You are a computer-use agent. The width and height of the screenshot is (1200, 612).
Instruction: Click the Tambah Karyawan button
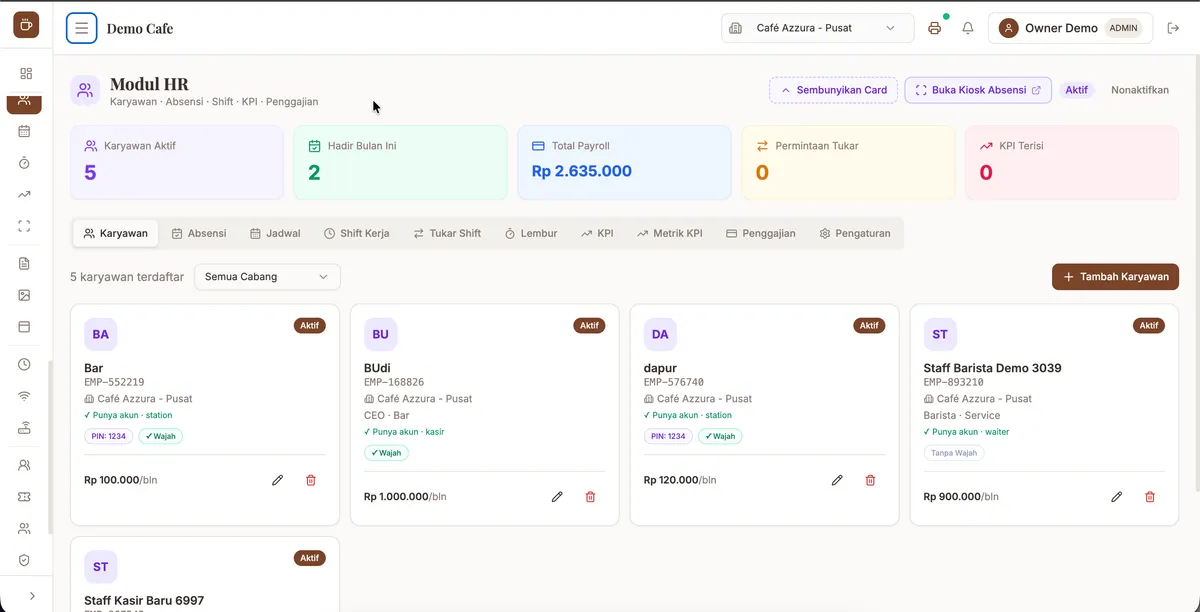coord(1116,277)
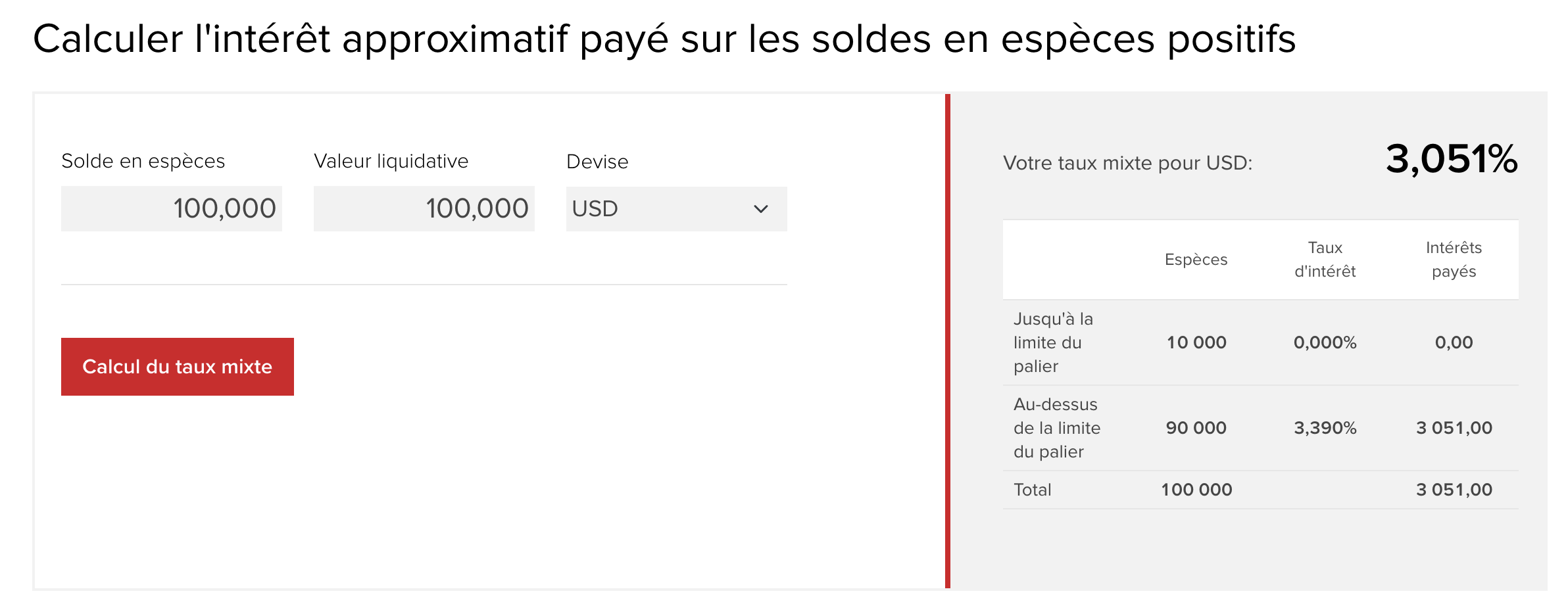The height and width of the screenshot is (606, 1568).
Task: Click the Solde en espèces input field
Action: pos(171,209)
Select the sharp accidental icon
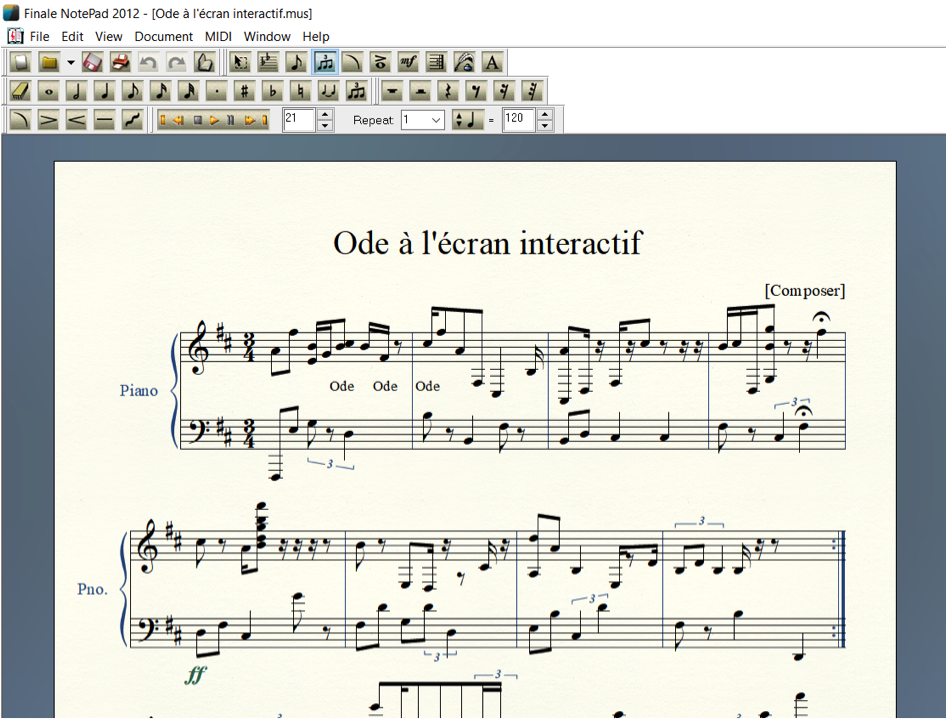947x719 pixels. [x=244, y=90]
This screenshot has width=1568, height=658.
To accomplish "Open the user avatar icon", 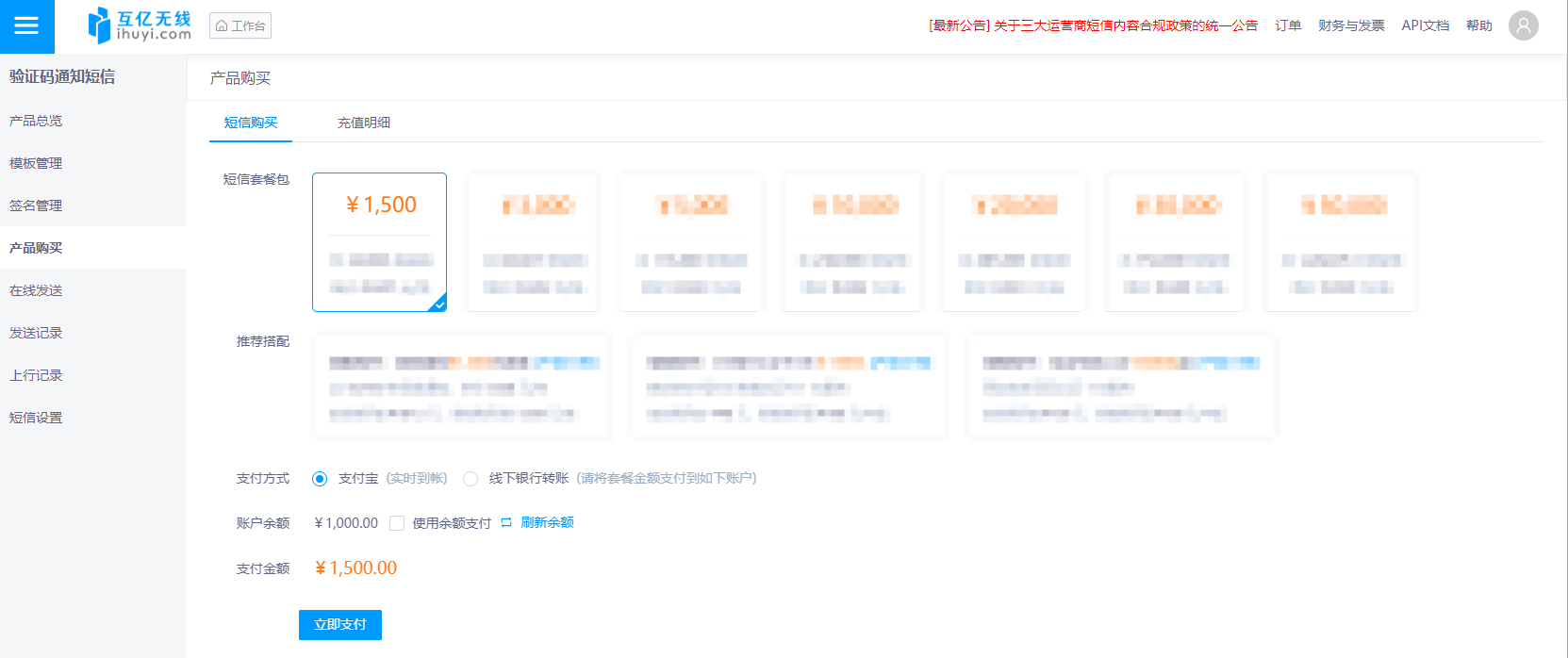I will [1523, 25].
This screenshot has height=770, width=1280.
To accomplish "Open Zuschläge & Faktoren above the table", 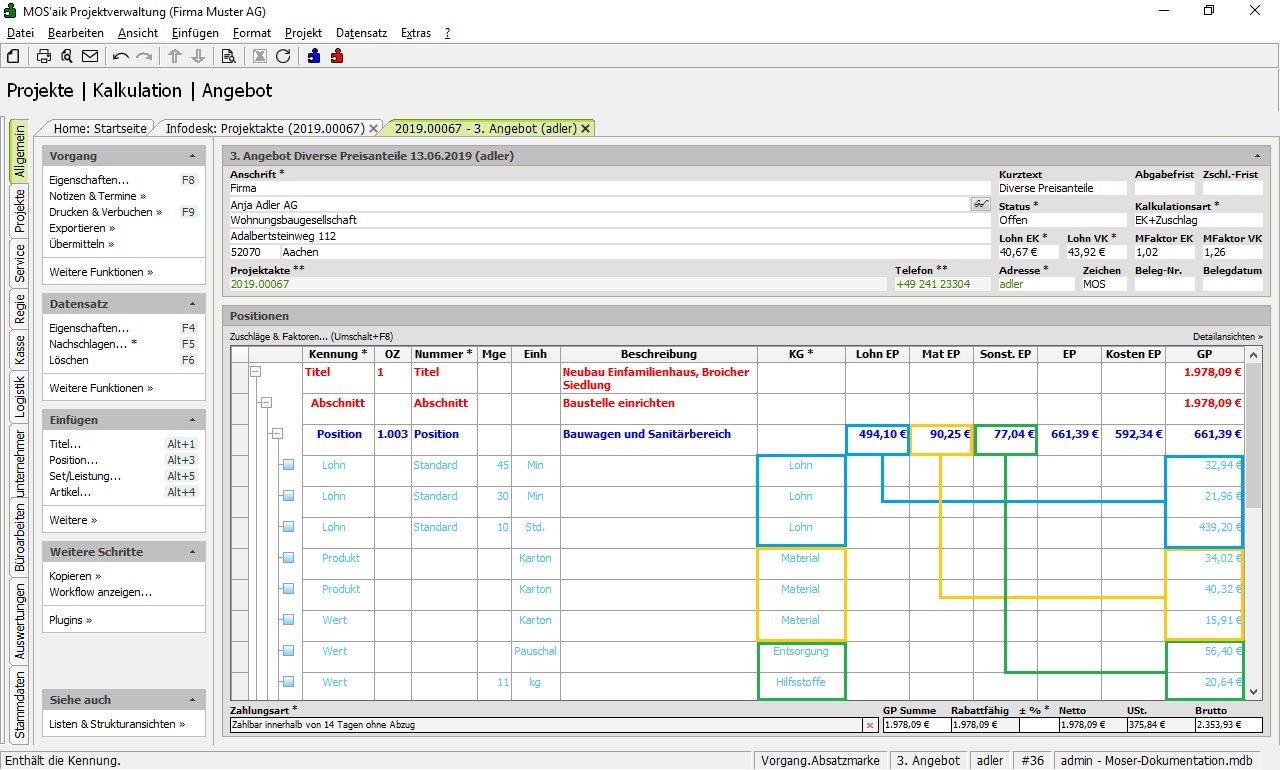I will [x=311, y=337].
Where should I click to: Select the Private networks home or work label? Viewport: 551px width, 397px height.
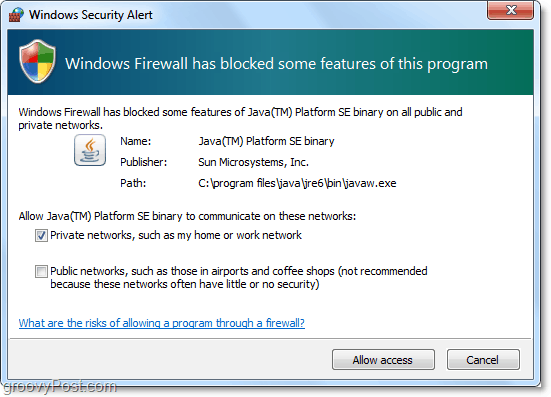point(176,235)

··········

◆ Task item
Your answer should be a single number: the tally of lines in the entries that include the word "This".

◆ Exercise solution
2